The order will require the offender to report to a corrective services officer within the time and at the place specified in the order. The officer will, having regard to the skills and abilities of the offender, direct the offender to perform a certain type of community service. The order will contain other requirements similar to those that appear in a probation order (see above). These orders are a particularly useful sentencing option as the offender is giving something back to the community.

When imposing a community service order, the court has discretion whether or not to record a conviction (s 100 Penalties and Sentences Act).

Intensive correction orders

According to the Penalties and Sentences Act, an intensive correction order can only be made if the court has:

  • sentenced an offender to a term of imprisonment of one year or less (s 112)
  • recorded a conviction (s 111).

The effect of the order is that the offender serves the sentence by way of intensive correction in the community (s 113 Penalties and Sentences Act). An intensive correction order is usually imposed as a last resort (on people who have a history of offending) before an offender is given a sentence of actual imprisonment. The offender must consent to the order (s 117 Penalties and Sentences Act). The order will require the offender to:

  • report to a corrective services officer
  • abstain from committing any offences during the period of the order (which will be one year or less)
  • take part in counselling and attend programs as directed by the court or the officer
  • perform community service
  • reside at community residential facilities for periods not longer than seven days at a time as directed by the officer (s 114 Penalties and Sentences Act).

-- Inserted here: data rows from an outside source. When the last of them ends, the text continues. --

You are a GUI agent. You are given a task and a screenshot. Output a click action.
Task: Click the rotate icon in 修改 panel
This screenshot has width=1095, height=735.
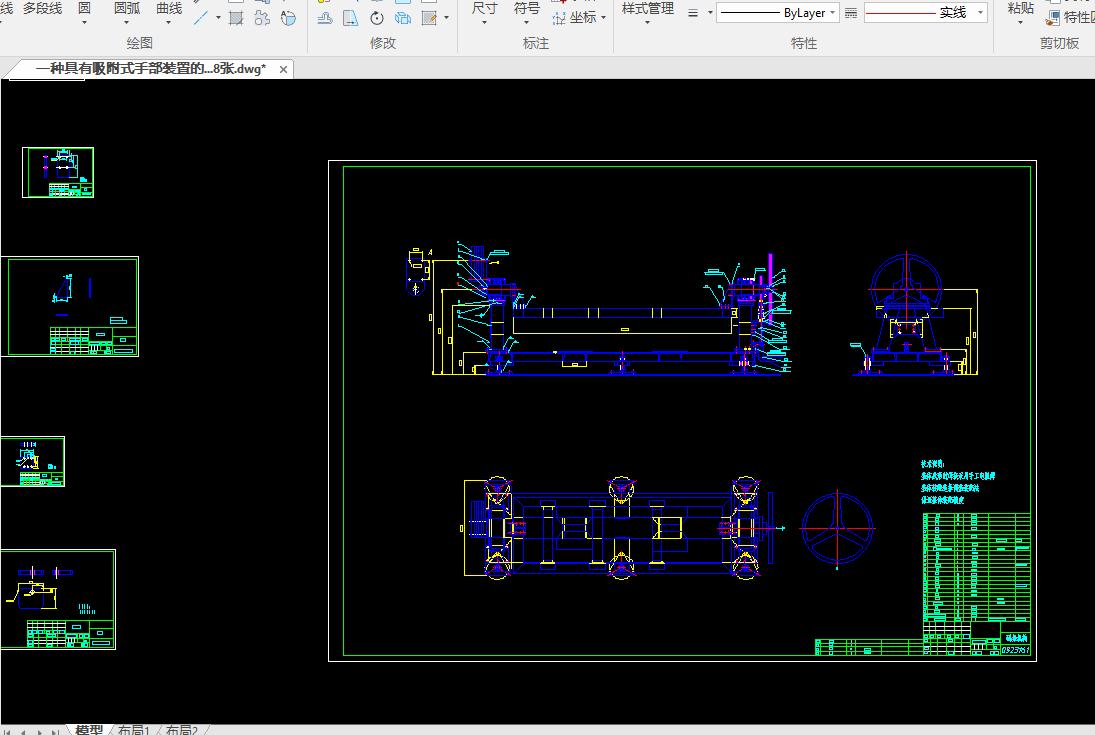point(377,18)
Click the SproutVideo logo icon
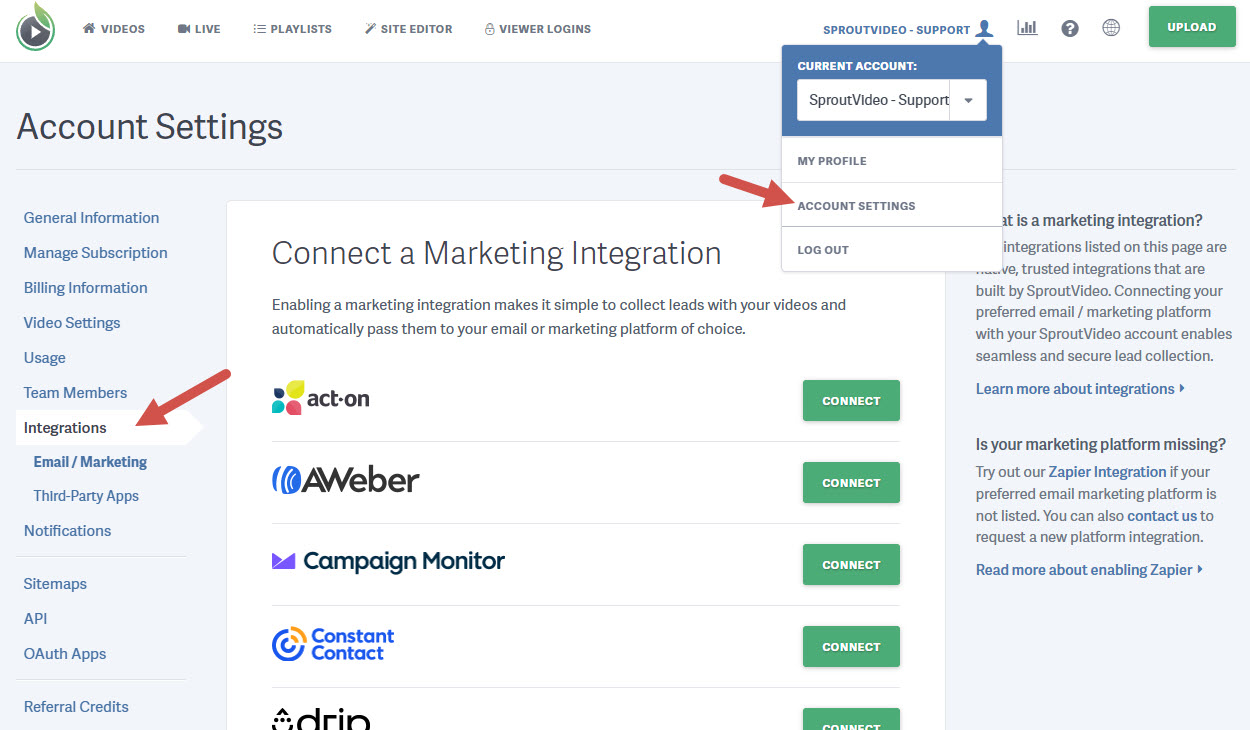 (35, 28)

An offender may also be required to submit to medical, psychiatric or psychological treatment or comply with any other conditions that the court considers necessary to cause the offender to behave in a way that is acceptable to the community or to stop the offender from committing further offences (s 115 Penalties and Sentences Act).

The offender, subject to an intensive correction order, will not be taken to have been sentenced to a term of imprisonment for the purposes of any legislation providing for the disqualification for, or loss of, office or the forfeiture of benefits (s 113 Penalties and Sentences Act).